** Provided passage **
■ ■ ■

Content-Transfer-Encoding: quoted-printable
Cc: Server-Initiated HTTP <hybi@ietf.org>
Subject: Re: [hybi] workability (or otherwise) of HTTP upgrade
X-BeenThere: hybi@ietf.org
X-Mailman-Version: 2.1.9
Precedence: list
List-Id: Server-Initiated HTTP <hybi.ietf.org>
List-Unsubscribe: <https://www.ietf.org/mailman/listinfo/hybi>, <mailto:hybi-request@ietf.org?subject=unsubscribe>
List-Archive: <http://www.ietf.org/mail-archive/web/hybi>
List-Post: <mailto:hybi@ietf.org>
List-Help: <mailto:hybi-request@ietf.org?subject=help>
List-Subscribe: <https://www.ietf.org/mailman/listinfo/hybi>, <mailto:hybi-request@ietf.org?subject=subscribe>
X-List-Received-Date: Thu, 09 Dec 2010 09:29:43 -0000

On Thu, Dec 9, 2010 at 2:38 AM, Collin Jackson <collin@collinjackson.com> wrote:
> On Sat, 4 Dec 2010 2:50 PM, Zhong Yu <zhong.j.yu@gmail.com> wrote:
>> So in the POST experiment, the bytes are
>>
>>     POST /path/of/attackers/choice HTTP/1.1
>>     Host: host-of-attackers-choice.com
>>     Sec-WebSocket-Key: <connection-key>
>>
>>     GET /script.php/<random> HTTP/1.1
>>     Host: target.com
>>
>> In 1376 cases the 2nd request was routed to target.com, presumably
>> because some interceptors parsed it as an HTTP request, and routed it
>> based on Host.
>>
>> In the Upgrade experiment, the bytes are
>>
>>     GET /path/of/attackers/choice HTTP/1.1
>>     Host: host-of-attackers-choice.com
>>     Connection: Upgrade
>>     Sec-WebSocket-Key: <connection-key>
>>     Upgrade: WebSocket
>>
>>     GET /script.php/<random> HTTP/1.1
>>     Host: target.com
>>
>> In only 1 case the 2nd request was routed to target.com. This
>> experiment is apparently done in the same ad display as the POST
>> experiment, and the bytes passed over same intermediaries.
>>
>> Don't you find that odd? How do you explain the difference?

■ ■ ■

** Rows for finding displayed items **
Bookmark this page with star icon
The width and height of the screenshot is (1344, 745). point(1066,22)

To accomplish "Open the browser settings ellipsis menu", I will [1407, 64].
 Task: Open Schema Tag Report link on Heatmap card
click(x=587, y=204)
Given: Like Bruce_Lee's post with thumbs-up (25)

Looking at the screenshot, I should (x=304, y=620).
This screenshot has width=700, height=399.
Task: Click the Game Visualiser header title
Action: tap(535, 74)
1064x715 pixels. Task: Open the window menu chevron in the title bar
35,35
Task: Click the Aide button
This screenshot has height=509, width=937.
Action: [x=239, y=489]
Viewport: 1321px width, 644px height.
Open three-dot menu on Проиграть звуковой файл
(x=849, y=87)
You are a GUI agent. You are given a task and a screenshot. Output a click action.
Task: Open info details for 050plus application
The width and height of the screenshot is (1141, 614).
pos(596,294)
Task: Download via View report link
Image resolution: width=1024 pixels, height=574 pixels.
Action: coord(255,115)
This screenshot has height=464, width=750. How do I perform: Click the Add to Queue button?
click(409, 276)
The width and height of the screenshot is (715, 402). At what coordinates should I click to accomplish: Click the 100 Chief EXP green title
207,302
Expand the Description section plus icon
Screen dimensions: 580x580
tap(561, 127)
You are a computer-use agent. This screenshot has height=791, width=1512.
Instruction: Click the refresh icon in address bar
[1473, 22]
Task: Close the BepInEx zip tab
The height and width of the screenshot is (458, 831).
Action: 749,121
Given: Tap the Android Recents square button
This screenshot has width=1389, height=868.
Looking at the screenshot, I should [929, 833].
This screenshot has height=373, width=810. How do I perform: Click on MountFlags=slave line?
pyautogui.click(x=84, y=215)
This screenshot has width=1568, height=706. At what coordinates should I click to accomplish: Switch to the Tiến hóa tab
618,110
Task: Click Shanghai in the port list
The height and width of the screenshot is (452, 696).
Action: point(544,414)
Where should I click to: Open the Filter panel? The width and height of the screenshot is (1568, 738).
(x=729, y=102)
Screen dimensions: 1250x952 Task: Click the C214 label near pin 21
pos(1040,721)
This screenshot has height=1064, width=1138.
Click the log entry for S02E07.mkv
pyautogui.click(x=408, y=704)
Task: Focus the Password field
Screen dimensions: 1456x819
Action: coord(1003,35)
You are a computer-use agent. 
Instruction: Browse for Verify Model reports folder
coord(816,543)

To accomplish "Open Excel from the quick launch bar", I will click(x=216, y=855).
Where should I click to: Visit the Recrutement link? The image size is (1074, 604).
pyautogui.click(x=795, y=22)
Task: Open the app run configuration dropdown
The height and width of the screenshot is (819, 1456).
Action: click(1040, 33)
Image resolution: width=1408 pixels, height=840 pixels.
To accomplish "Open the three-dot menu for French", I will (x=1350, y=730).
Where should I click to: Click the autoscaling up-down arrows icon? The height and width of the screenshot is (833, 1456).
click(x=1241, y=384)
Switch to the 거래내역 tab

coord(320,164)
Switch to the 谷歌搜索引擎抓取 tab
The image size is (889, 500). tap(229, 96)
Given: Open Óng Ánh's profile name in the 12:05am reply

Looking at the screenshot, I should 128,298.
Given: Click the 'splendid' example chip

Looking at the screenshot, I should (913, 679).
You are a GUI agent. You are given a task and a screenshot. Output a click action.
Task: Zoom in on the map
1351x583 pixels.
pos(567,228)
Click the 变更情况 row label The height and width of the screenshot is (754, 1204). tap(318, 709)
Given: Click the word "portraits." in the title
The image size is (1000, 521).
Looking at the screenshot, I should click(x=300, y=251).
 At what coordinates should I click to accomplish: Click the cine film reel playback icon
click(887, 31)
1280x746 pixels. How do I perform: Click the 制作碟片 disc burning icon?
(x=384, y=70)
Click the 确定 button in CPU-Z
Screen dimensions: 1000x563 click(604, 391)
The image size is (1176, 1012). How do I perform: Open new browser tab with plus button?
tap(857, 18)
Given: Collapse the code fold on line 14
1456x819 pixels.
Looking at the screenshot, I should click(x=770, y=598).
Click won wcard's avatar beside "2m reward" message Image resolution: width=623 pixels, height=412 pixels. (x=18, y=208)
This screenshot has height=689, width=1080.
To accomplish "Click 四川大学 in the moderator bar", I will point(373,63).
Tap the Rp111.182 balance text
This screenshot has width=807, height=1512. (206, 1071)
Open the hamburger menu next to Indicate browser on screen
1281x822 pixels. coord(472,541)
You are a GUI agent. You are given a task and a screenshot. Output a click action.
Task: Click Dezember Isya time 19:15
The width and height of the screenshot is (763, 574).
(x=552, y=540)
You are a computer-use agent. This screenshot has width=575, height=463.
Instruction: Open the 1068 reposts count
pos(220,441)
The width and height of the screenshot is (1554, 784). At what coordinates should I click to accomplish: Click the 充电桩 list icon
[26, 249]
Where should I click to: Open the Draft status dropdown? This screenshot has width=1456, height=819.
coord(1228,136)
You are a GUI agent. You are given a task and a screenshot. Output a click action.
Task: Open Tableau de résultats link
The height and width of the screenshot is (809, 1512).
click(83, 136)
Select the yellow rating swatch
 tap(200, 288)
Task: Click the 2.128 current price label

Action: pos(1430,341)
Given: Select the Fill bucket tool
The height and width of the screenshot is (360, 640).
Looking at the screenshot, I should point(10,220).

■ ■ ■

** To be done **
Could you carry on the mailing-list message about the HTTP upgrade experiments from its last line?

** Task answer **
>
> My interpretation is that most (but not all) of the proxies that route
> requests by Host header decided not to parse the 2nd request as an
> HTTP request, because they observed an HTTP Upgrade negotiation in the
> first request.

Thank you Collin. But this suggests that overwhelming majority(>99.9%)
of them already understand Upgrade. That's is very hard to believe. If
it is true, we should also expect that cache poisoning success drops
dramatically in Upgrade  experiment. Yet it only drops to 8 from 15 in
the POST experiment. You may argue that these are two different types
of interceptors, but they all understand HTTP, yet in one type 50%
don't understand Upgrade, and in another type, only 0.1% don't
understand Upgrade. That's hard to imagine.

>
> On Sat, 4 Dec 2010 at 3:39 PM, Zhong Yu <zhong.j.yu@gmail.com> wrote:
>> From paper: "47,741 (96:9%) reported that no intermediaries were
>> confused when sending the spoofed HTTP request"
>>
>> What's the expected behavior here? The 2nd request is transmitted to
>> host-of-attackers-choice.com verbatim, right?
>>
>> "There were 97 of 49;218 impressions (0:2%) where the spoofed request
>> was routed by IP"
>>
>> The 2nd request is also transmitted to host-of-attackers-choice.com
>> verbatim, right? How does this differ from the 1st case?
>
> The 2nd request was received by the server on a separate network connection.

Got it. The paper describes server set up as "standard Apache web
server", so I didn't assume you checked lower layer network
information.

>
> On Tue, Dec 7, 2010 at 2:38 PM, Zhong Yu <zhong.j.yu@gmail.com> wrote:
>> On Tue, Dec 7, 2010 at 3:42 AM, Dave Cridland <dave@cridland.net> wrote:
>> > On Mon Dec  6 23:27:02 2010, Maciej Stachowiak wrote:
>> >>
>> >> I'd like to see more detail on the data than is found in the paper, but it
>> >> seems to show a real-world hazard with use of Upgrade, since many
>> >> intermediaries do not understand it and at least a few are confused into
>> >> treating subsequent traffic as additional HTTP requests and responses.
>> >
>> > That's a subtle misread of the paper.
>> >
>> > The paper shows that many intermediaries treat any traffic as HTTP requests
>> > and responses until they find a CONNECT, after which they treat the traffic
>> > as opaque except in a tiny minority of cases (what, 4 out of 54,000?).
>>
>> I do not think the paper corroborates that argument at all.
>>
>> Quoting the paper: "In our experiments, we observed two proxies which
>> appear not to understand CONNECT but simply to treat the request as an
>> ordinary request and then separately route subsequent requests, with
>> all routing based on IP address."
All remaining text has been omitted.